Friday, August 06, 2010

Whole Grain Pasta with Garlic and Pepper, Toast with Lemon Roasted Garlic White Bean

A few days ago, I was in nearby downtown Carrboro NC and smelled some garlic cooking; ever since then, I've been thinking of making a garlicky pasta dish. Today, I used up what we had left of DeBoles brand whole-grain spaghetti-style pasta, a gluten-free pasta with whole grain brown rice flour, white rice flour, rice bran, amaranth flour, and quinoa flower.

I chopped two cloves of garlic into small, maybe 1/8" or a little smaller, pieces and started slowly cooking the garlic with a few tablespoons of extra virgin olive oil in a cast iron pan over low-medium heat.
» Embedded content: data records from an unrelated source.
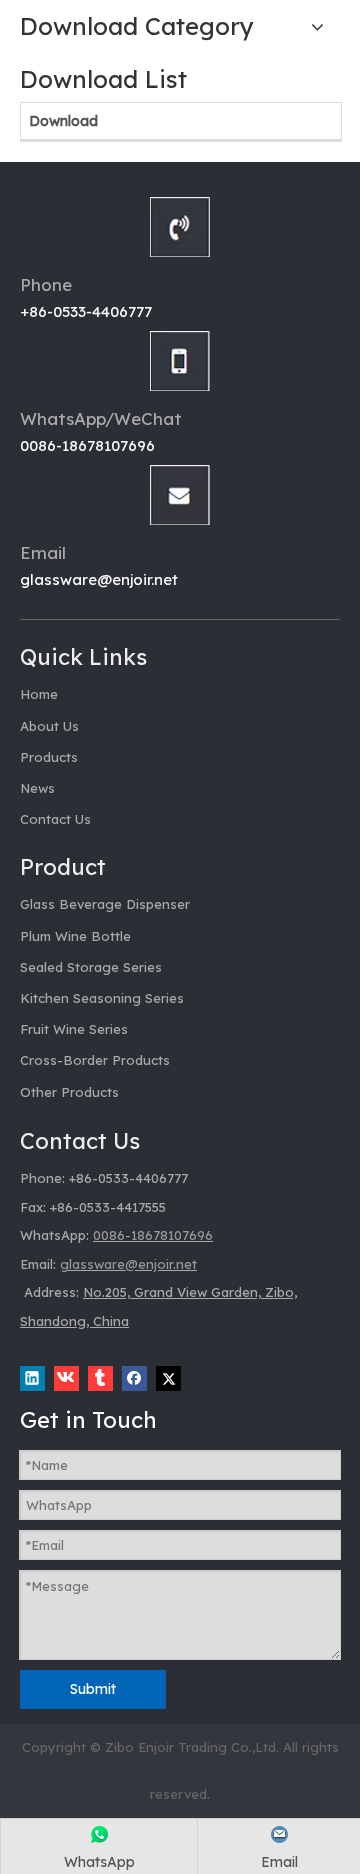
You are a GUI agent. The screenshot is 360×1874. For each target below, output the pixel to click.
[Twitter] (168, 1378)
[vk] (66, 1378)
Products (49, 757)
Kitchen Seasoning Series (102, 998)
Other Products (69, 1092)
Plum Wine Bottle (75, 936)
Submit (93, 1689)
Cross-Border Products (95, 1060)
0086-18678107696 (87, 445)
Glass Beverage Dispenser (105, 904)
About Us (49, 726)
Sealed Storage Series (91, 967)
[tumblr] (100, 1378)
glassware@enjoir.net (99, 579)
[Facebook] (134, 1378)
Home (39, 694)
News (37, 788)
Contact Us (55, 819)
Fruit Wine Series (74, 1029)
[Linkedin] (32, 1378)
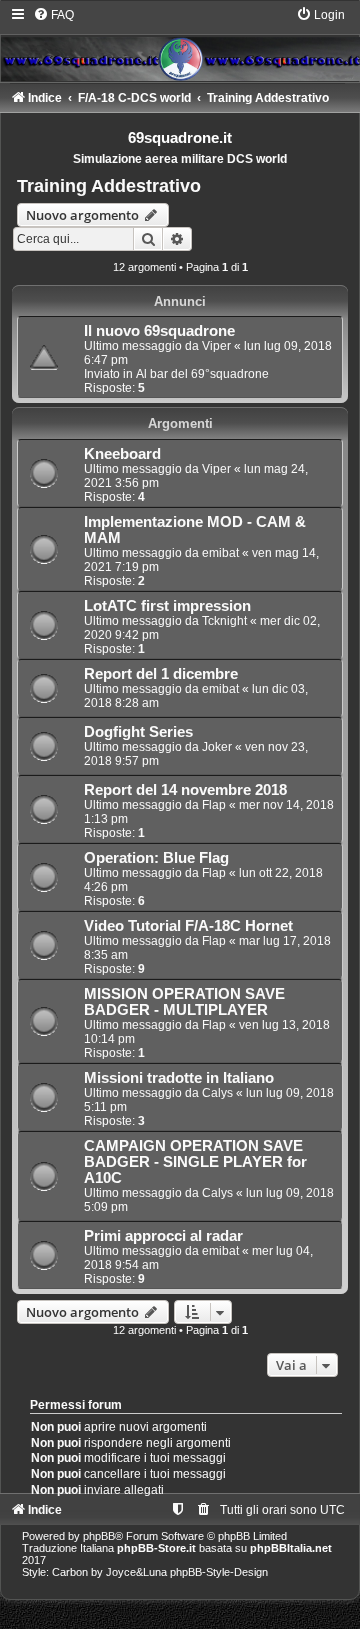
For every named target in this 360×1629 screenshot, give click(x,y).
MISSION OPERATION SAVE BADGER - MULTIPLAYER (184, 1002)
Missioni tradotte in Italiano (179, 1078)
Over this low heat, the garlic just slowly simmered and didn't brown, with the flavor nicely developing. After maybe 12-15 minutes of the simmer, I added about a third of a small red bell pepper and a third of a small green bell pepper that I had cut into approximately 1/4" pieces, and continued cooking another 3 or 4 minutes; the pepper was still fairly firm. I then added some hot red pepper flakes and maybe 4 or 5 fresh basil leaves from my garden, coarsely hand torn into thirds or quarters. I cooked just another minute or so, then served atop the pasta, mixing some salt in.

I normally avoid beans as they sometimes upset my stomach, but I recently purchased Cool Beans brand lemon roasted garlic white bean spread. I toasted some Le Miche sourdough bread and put a dollop of the spread on top. Dinner was tasty and good!